From the data below, keep only the lines that contain the word "Identify" and copy each of them in full.

◆ ◆ ◆

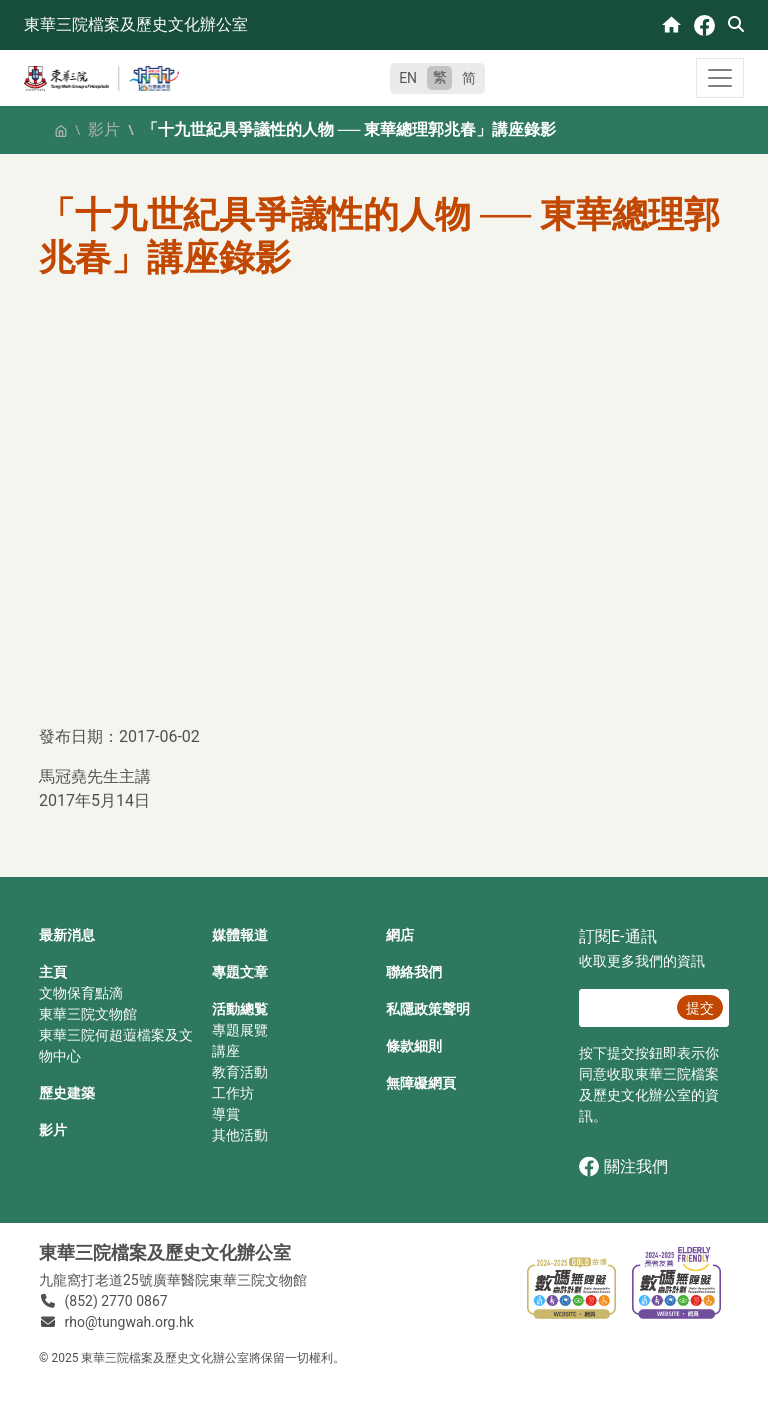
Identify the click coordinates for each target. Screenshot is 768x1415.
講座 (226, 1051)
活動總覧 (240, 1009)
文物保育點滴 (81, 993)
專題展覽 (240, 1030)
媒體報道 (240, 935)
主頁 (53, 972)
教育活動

◆ ◆ ◆

Solution to this problem -
Identify the click coordinates for each target. Screenshot is 768x1415.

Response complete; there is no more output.